In Australia, coming up with a good two-party preferred vote estimate is extremely important, because that is the part that is most used to predict the seat result.  Getting the primaries for Labor, the Coalition, Greens and the generic Others right is also important.  A lot of pollsters polled the NXT vote specifically at this election but this was rather hard to do (because they ran only in selected seats outside SA), and I don't want to mark pollsters down if they failed to predict a vote of 2% correctly.  So I've just measured errors for all Others combined.

Again, I've used root mean square error (the RMSQ(2) column) to assess the accuracy of the polls - the lower the better.  Again I've included the 2PP figure, with a weighting of four so that errors in the 2PP make as much difference as errors in all the primaries put together.  As it turns out, just using the primaries produces the same order and similar ratios between the different polls.  Here's the ranking (click for slightly larger/clearer version):

(L = landline, M = mobile. Blue for within 1%, blue in bold for closest to the pin.  Notes: Community Engagement published no 2PP estimate, so one was derived using 2013 election preferences.  Also if Ipsos' respondent-preferences score of 51% to Labor is used then Ipsos' RMSQ(2) score becomes 1.70).  
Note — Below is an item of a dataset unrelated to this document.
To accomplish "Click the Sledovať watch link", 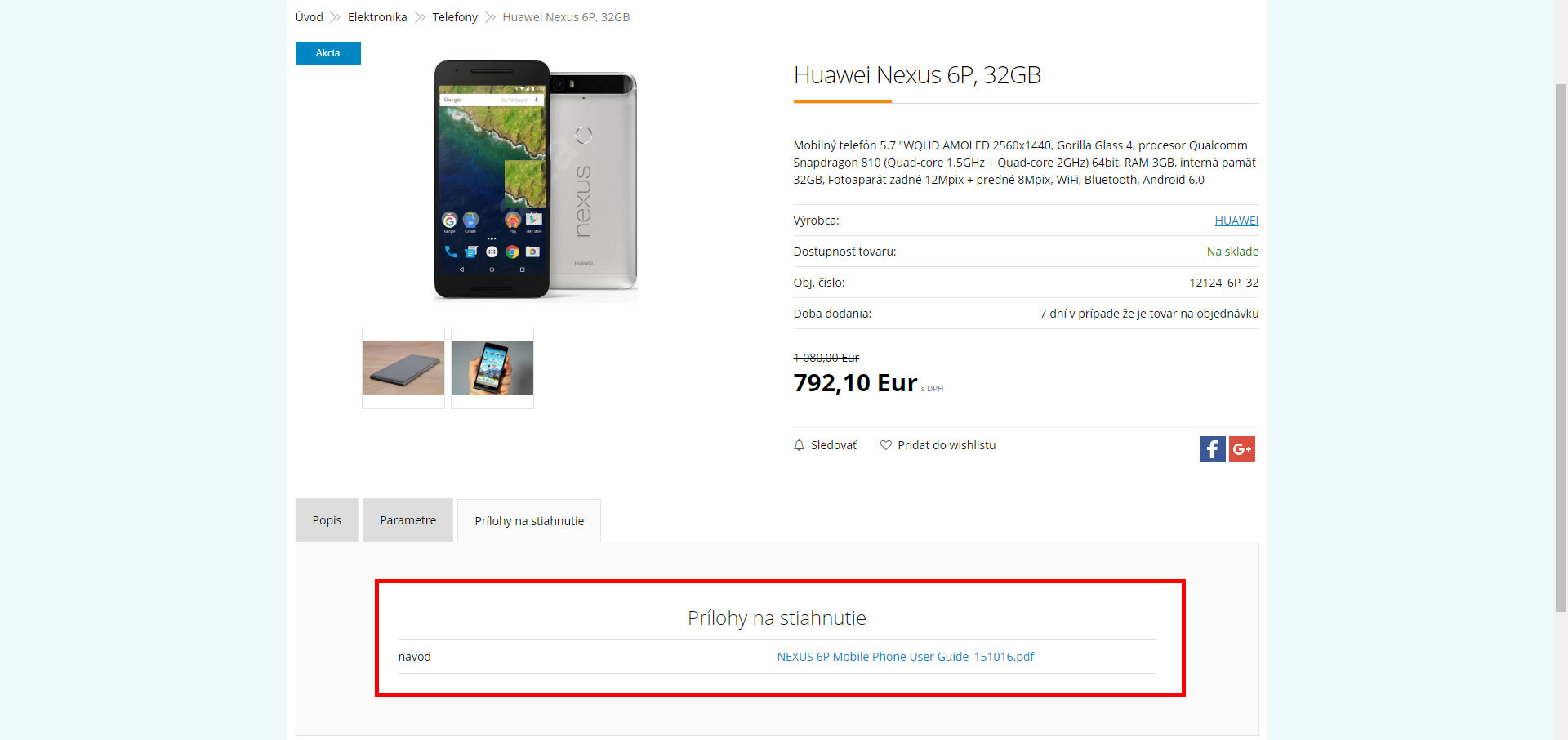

Overall, the national polls were about as accurate as in 2013.  However at the pointy end they were slightly better: Newspoll did even better than the old Newspoll in 2013, and ReachTEL and Essential both narrowly beat the 2013 second-place-getter.  Excluding Morgan (which stopped polling a month out apart from one 2PP result released later without the primaries) and one new pollster, everyone did at least fairly well.  That includes the lone Lonergan taken nearly two months from election day.
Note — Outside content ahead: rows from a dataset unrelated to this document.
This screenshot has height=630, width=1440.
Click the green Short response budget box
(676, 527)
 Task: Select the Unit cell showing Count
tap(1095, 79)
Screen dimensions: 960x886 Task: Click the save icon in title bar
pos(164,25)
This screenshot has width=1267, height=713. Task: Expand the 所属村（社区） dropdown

The new Newspoll's performance was just stunning and it is an easy winner here.  Indeed, without publishing decimals, it was the most accurate result possible, not just on some parties but every party and the 2PP as well.  Overall the results should be the final end of the anti-robodial argument in Australia.  If it wasn't clear enough last time, it is quite obvious now that robopolling can produce excellent results if the pollster knows what to do with their data.

Best Tracking

As noted above, I don't like just using final polls to assess a pollster's performance.  It's useful to know if a poll provided reliable figures throughout the election leadup, and not just at the death.  The latter applies especially if there is suspicion a poll might be herding.

As discussed last time, ideally a poll should provide a good guide throughout the campaign, should produce neutral readings rather than readings biased to one side, and should avoid excursions away from the average.

This election, however, has provided more problems than 2016 in trying to evaluate whose tracking was the best, and it's hard to avoid it becoming a slightly subjective exercise.  Against a backdrop of relatively little change through the whole campaign, some pollsters that had been producing readings leaning to one side relative to the others stopped doing so in the last two weeks.  Also, the variation in 2PP figures between the different polls (which was low throughout the campaign) reduced at the end, with everyone polling in the final week releasing 50, 50.5 or 51 to Coalition.  This all produced a strong appearance of herding.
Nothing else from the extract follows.